TASK DETAILS: Copy out every one of the records below, word for word and line for line, without changing anything.

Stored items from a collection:
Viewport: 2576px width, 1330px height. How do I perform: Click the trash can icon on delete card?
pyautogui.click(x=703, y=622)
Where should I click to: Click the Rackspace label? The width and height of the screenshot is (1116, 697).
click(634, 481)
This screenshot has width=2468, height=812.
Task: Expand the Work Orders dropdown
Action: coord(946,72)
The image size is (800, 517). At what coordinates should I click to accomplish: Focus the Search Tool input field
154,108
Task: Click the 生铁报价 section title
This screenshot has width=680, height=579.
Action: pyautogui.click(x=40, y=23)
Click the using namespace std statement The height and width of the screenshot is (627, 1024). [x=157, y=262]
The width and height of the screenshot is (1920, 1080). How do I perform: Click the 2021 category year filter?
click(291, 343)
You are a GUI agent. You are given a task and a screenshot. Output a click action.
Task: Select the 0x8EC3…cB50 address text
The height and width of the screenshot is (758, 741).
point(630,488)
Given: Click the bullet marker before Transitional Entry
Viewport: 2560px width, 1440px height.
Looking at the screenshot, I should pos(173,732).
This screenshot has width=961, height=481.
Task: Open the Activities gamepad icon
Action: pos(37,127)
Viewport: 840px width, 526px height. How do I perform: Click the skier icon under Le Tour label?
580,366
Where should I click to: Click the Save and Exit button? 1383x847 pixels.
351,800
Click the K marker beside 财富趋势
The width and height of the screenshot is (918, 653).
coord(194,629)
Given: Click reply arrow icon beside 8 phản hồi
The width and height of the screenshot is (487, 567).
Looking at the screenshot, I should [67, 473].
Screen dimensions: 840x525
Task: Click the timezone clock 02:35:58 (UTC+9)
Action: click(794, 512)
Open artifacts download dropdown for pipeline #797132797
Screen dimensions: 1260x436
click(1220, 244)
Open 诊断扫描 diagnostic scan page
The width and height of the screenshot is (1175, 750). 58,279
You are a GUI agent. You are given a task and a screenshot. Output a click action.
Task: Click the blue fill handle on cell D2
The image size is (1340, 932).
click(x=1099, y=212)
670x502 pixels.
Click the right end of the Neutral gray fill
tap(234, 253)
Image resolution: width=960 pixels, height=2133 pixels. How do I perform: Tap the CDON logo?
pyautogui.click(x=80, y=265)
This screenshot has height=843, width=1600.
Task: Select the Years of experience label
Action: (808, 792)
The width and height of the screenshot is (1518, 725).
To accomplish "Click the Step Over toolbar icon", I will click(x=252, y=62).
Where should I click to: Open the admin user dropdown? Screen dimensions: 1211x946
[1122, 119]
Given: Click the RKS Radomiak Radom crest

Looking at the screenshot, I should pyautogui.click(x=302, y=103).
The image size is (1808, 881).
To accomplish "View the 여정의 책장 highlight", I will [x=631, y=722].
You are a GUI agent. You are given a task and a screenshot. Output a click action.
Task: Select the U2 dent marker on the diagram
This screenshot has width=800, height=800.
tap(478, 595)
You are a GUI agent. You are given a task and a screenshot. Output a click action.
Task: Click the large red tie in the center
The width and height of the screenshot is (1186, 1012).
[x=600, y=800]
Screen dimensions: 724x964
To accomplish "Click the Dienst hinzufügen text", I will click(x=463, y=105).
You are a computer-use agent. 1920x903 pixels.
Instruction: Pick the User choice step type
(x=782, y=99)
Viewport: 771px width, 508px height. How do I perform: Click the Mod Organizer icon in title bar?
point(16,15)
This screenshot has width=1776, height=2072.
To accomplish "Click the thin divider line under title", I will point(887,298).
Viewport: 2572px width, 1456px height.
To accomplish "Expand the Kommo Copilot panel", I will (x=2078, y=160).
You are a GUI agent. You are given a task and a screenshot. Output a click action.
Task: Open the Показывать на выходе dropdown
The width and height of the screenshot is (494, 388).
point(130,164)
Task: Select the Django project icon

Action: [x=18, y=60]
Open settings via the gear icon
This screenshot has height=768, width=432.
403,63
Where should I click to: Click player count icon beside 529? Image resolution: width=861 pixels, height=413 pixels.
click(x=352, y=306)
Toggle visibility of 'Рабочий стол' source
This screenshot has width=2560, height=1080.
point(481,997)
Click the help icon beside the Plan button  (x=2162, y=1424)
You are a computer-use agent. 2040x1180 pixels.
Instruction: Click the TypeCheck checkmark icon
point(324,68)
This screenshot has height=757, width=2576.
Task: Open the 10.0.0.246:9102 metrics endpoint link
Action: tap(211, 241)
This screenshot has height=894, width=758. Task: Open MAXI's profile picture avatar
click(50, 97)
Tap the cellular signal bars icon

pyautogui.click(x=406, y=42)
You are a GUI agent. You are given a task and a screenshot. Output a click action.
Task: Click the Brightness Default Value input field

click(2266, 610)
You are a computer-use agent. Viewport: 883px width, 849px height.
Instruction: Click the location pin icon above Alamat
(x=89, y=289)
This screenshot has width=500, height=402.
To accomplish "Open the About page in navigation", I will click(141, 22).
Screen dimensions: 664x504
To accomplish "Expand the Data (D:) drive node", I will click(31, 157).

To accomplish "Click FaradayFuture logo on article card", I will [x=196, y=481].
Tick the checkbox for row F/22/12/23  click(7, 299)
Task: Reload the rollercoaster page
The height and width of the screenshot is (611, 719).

EXERCISE ANSWER:
Viewport: 2576px width, 1330px height. How do I perform: Click the trash can icon on delete card?
pyautogui.click(x=703, y=622)
Where should I click to: Click the Rackspace label? The width and height of the screenshot is (1116, 697).
click(634, 481)
This screenshot has width=2468, height=812.
Task: Expand the Work Orders dropdown
Action: coord(946,72)
The image size is (800, 517). At what coordinates should I click to accomplish: Focus the Search Tool input field
154,108
Task: Click the 生铁报价 section title
This screenshot has width=680, height=579.
Action: pyautogui.click(x=40, y=23)
Click the using namespace std statement The height and width of the screenshot is (627, 1024). [x=157, y=262]
The width and height of the screenshot is (1920, 1080). How do I perform: Click the 2021 category year filter?
click(291, 343)
You are a GUI agent. You are given a task and a screenshot. Output a click action.
Task: Select the 0x8EC3…cB50 address text
The height and width of the screenshot is (758, 741).
point(630,488)
Given: Click the bullet marker before Transitional Entry
Viewport: 2560px width, 1440px height.
Looking at the screenshot, I should pos(173,732).
This screenshot has width=961, height=481.
Task: Open the Activities gamepad icon
Action: pos(37,127)
Viewport: 840px width, 526px height. How do I perform: Click the skier icon under Le Tour label?
580,366
Where should I click to: Click the Save and Exit button? 1383x847 pixels.
351,800
Click the K marker beside 财富趋势
The width and height of the screenshot is (918, 653).
coord(194,629)
Given: Click reply arrow icon beside 8 phản hồi
The width and height of the screenshot is (487, 567).
Looking at the screenshot, I should [67, 473].
Screen dimensions: 840x525
Task: Click the timezone clock 02:35:58 (UTC+9)
Action: click(794, 512)
Open artifacts download dropdown for pipeline #797132797
Screen dimensions: 1260x436
click(1220, 244)
Open 诊断扫描 diagnostic scan page
The width and height of the screenshot is (1175, 750). 58,279
You are a GUI agent. You are given a task and a screenshot. Output a click action.
Task: Click the blue fill handle on cell D2
The image size is (1340, 932).
click(x=1099, y=212)
670x502 pixels.
Click the right end of the Neutral gray fill
tap(234, 253)
Image resolution: width=960 pixels, height=2133 pixels. How do I perform: Tap the CDON logo?
pyautogui.click(x=80, y=265)
This screenshot has height=843, width=1600.
Task: Select the Years of experience label
Action: (808, 792)
The width and height of the screenshot is (1518, 725).
To accomplish "Click the Step Over toolbar icon", I will click(x=252, y=62).
Where should I click to: Open the admin user dropdown? Screen dimensions: 1211x946
[1122, 119]
Given: Click the RKS Radomiak Radom crest

Looking at the screenshot, I should pyautogui.click(x=302, y=103).
The image size is (1808, 881).
To accomplish "View the 여정의 책장 highlight", I will [x=631, y=722].
You are a GUI agent. You are given a task and a screenshot. Output a click action.
Task: Select the U2 dent marker on the diagram
This screenshot has width=800, height=800.
tap(478, 595)
You are a GUI agent. You are given a task and a screenshot. Output a click action.
Task: Click the large red tie in the center
The width and height of the screenshot is (1186, 1012).
[x=600, y=800]
Screen dimensions: 724x964
To accomplish "Click the Dienst hinzufügen text", I will click(x=463, y=105).
You are a computer-use agent. 1920x903 pixels.
Instruction: Pick the User choice step type
(x=782, y=99)
Viewport: 771px width, 508px height. How do I perform: Click the Mod Organizer icon in title bar?
point(16,15)
This screenshot has width=1776, height=2072.
To accomplish "Click the thin divider line under title", I will point(887,298).
Viewport: 2572px width, 1456px height.
To accomplish "Expand the Kommo Copilot panel", I will (x=2078, y=160).
You are a GUI agent. You are given a task and a screenshot. Output a click action.
Task: Open the Показывать на выходе dropdown
The width and height of the screenshot is (494, 388).
point(130,164)
Task: Select the Django project icon

Action: [x=18, y=60]
Open settings via the gear icon
This screenshot has height=768, width=432.
403,63
Where should I click to: Click player count icon beside 529? Image resolution: width=861 pixels, height=413 pixels.
click(x=352, y=306)
Toggle visibility of 'Рабочий стол' source
This screenshot has width=2560, height=1080.
point(481,997)
Click the help icon beside the Plan button  (x=2162, y=1424)
You are a computer-use agent. 2040x1180 pixels.
Instruction: Click the TypeCheck checkmark icon
point(324,68)
This screenshot has height=757, width=2576.
Task: Open the 10.0.0.246:9102 metrics endpoint link
Action: tap(211, 241)
This screenshot has height=894, width=758. Task: Open MAXI's profile picture avatar
click(50, 97)
Tap the cellular signal bars icon

pyautogui.click(x=406, y=42)
You are a GUI agent. You are given a task and a screenshot. Output a click action.
Task: Click the Brightness Default Value input field

click(2266, 610)
You are a computer-use agent. Viewport: 883px width, 849px height.
Instruction: Click the location pin icon above Alamat
(x=89, y=289)
This screenshot has width=500, height=402.
To accomplish "Open the About page in navigation", I will click(141, 22).
Screen dimensions: 664x504
To accomplish "Expand the Data (D:) drive node", I will click(31, 157).

To accomplish "Click FaradayFuture logo on article card", I will [x=196, y=481].
Tick the checkbox for row F/22/12/23  click(7, 299)
Task: Reload the rollercoaster page
The height and width of the screenshot is (611, 719).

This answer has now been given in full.